Il nome Garzadori si collega a quello delle Garziere di Santorso, e ricorda l'arte della lana; è infatti una corruzione di Cardatoria, dal cardus adoperato dei lanieri per districare e pulire la lana, passandola negli scardassi.
Secondo il cronista del Quattrocento Battista Pagliarini, citato dallo storico vicentino Giovanni Mantese, la famiglia sarebbe di origine tedesca, stabilitasi nel XII secolo a Torrebelvicino, in Val Leogra, anticamente chiamata, come afferma Francesco Barbarano, "Valle dei Garzadori". Il Mantese peraltro - considerando il fatto che il nome è di origine latina e non tedesca - individua un collegamento con la famiglia romana Cartoria, anch'essa abitante in queste terre, che aveva assunto il nome dall'arte della lana e conduceva una grande industria laniera[1].

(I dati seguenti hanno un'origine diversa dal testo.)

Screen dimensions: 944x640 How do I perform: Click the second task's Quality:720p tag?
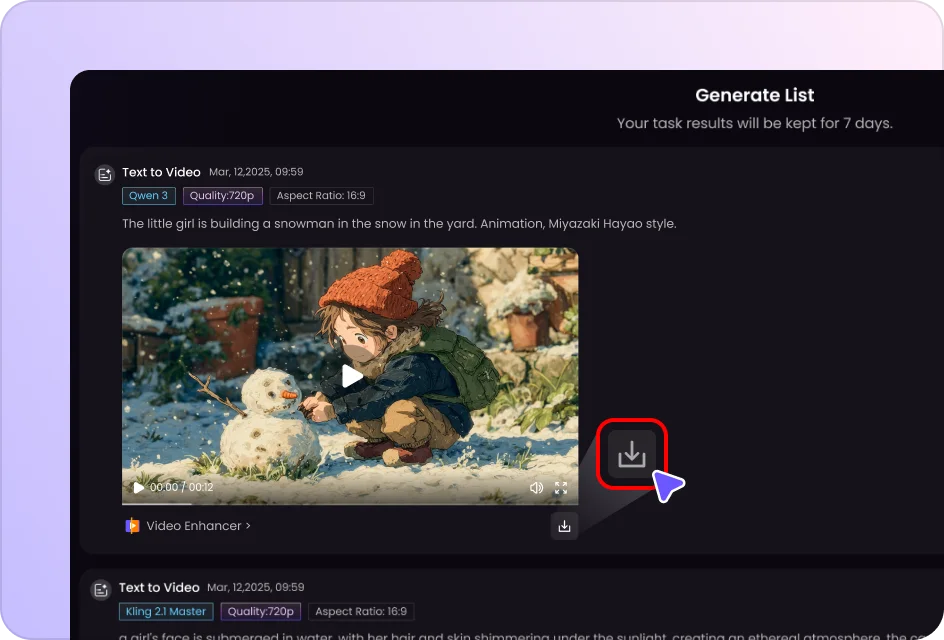260,611
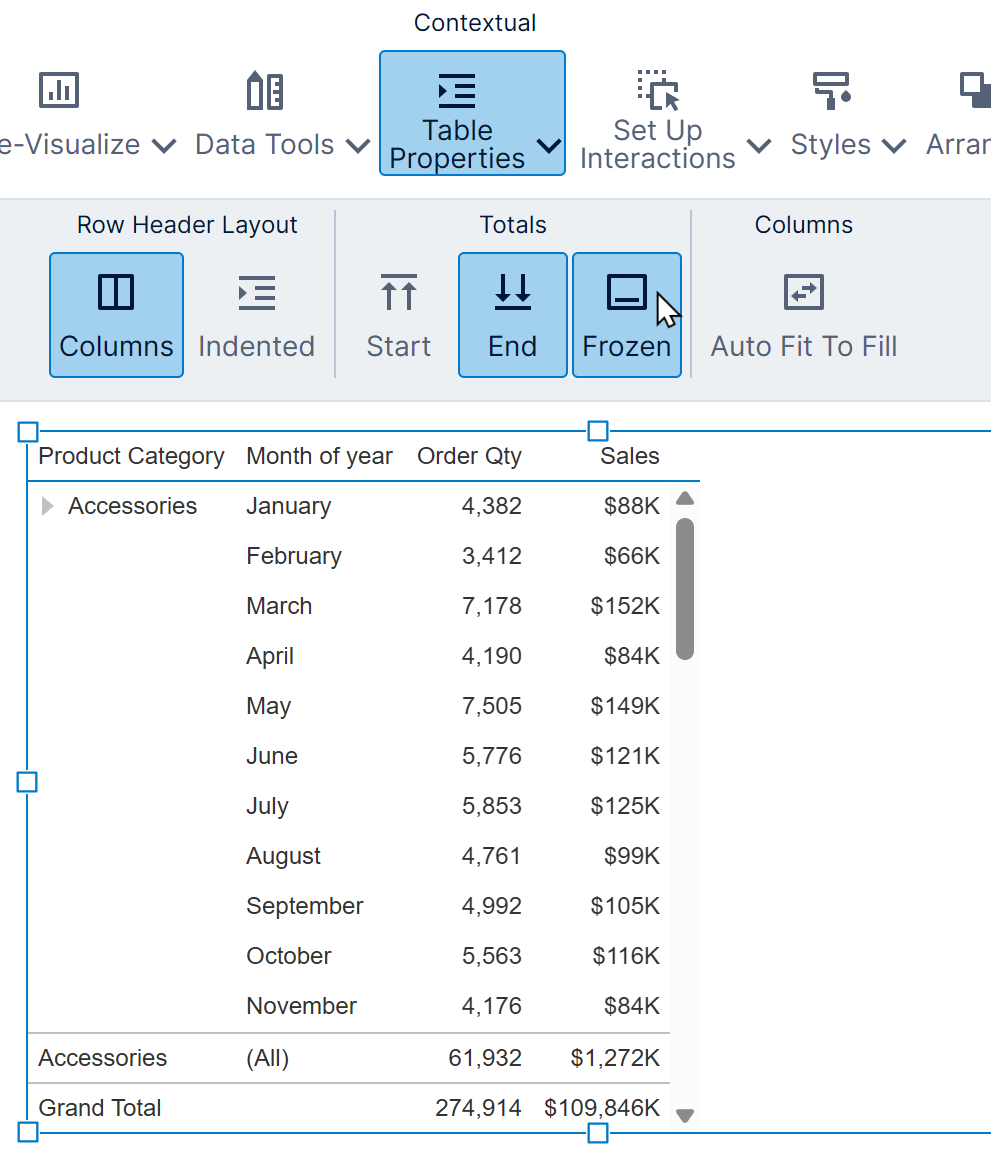Click the Contextual tab label
The width and height of the screenshot is (991, 1161).
pos(474,22)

Girolamo Garzadori, che a metà del Cinquecento commissionò ad Andrea Palladio un palazzo e una villa, che non furono realizzati a causa della sua morte
Vincenzo e Giovan Battista Garzadori, le cui statue figurano all'interno del Teatro Olimpico, di cui furono patroni
Ottaviano Garzadori, del Seicento, dapprima vescovo di Boiano, poi arcivescovo di Zara
Palazzo Garzadori al Brotton, costruito per Giambattista Garzadori, edificio non più esistente[2]
Palazzo Garzadori Fattore, in contrà Lioy.
Costruito nel sesto decennio del Quattrocento In stile gotico fiorito; conserva il portone e una trifora del tempo[3].
Palazzo Graziani Garzadori, in contrà Piancoli, 10/12. 45.5467°N 11.5484°E45°32′48.12″N, 11°32′54.24″E
Costruito a metà del Cinquecento, su richiesta di Girolamo Garzadori che intendeva ristrutturare le case ereditate dalla zio Battista Graziani. Forse al Palladio viene richiesto uno studio in merito, ma la morte del committente, avvenuta nel 1567, annullò il rapporto anche se, come ricordano alcune testimonianze documentarie, era già stata costruita almeno una prima parte entro il 1564. Fu il figlio Girolamo che completò la fabbrica, sicuramente prima della morte di Palladio; lo schema compositivo è legato a strutture palladiane consimili[4]. È comunque inserito tra i palazzi palladiani patrimonio UNESCO.
Al centro del vasto possedimento di proprietà della famiglia Garzadori, già nel Cinquecento era un grande complesso con mulini, alimentati dalla roggia Panna che passa sotto la villa. I Garzadori commissionarono ad Andrea Palladio il progetto di una villa che sostituisse le costruzioni esistenti, ma esso non ricevette attuazione per la morte di uno dei proprietari. La villa fu ristrutturata nel Seicento da un altro Garzadori, arcivescovo di Zara.
Il nucleo più antico lascia intravedere elementi gotici del Quattrocento; all'interno vi sono ancora due antichi camini. La costruzione fu diverse volte rimaneggiata nel Cinquecento e nel Seicento. A poca distanza verso ovest, in località Fornasette, i Garzadori nel Cinquecento possedevano due fornaci per laterizi, ancora esistenti ma non restaurate.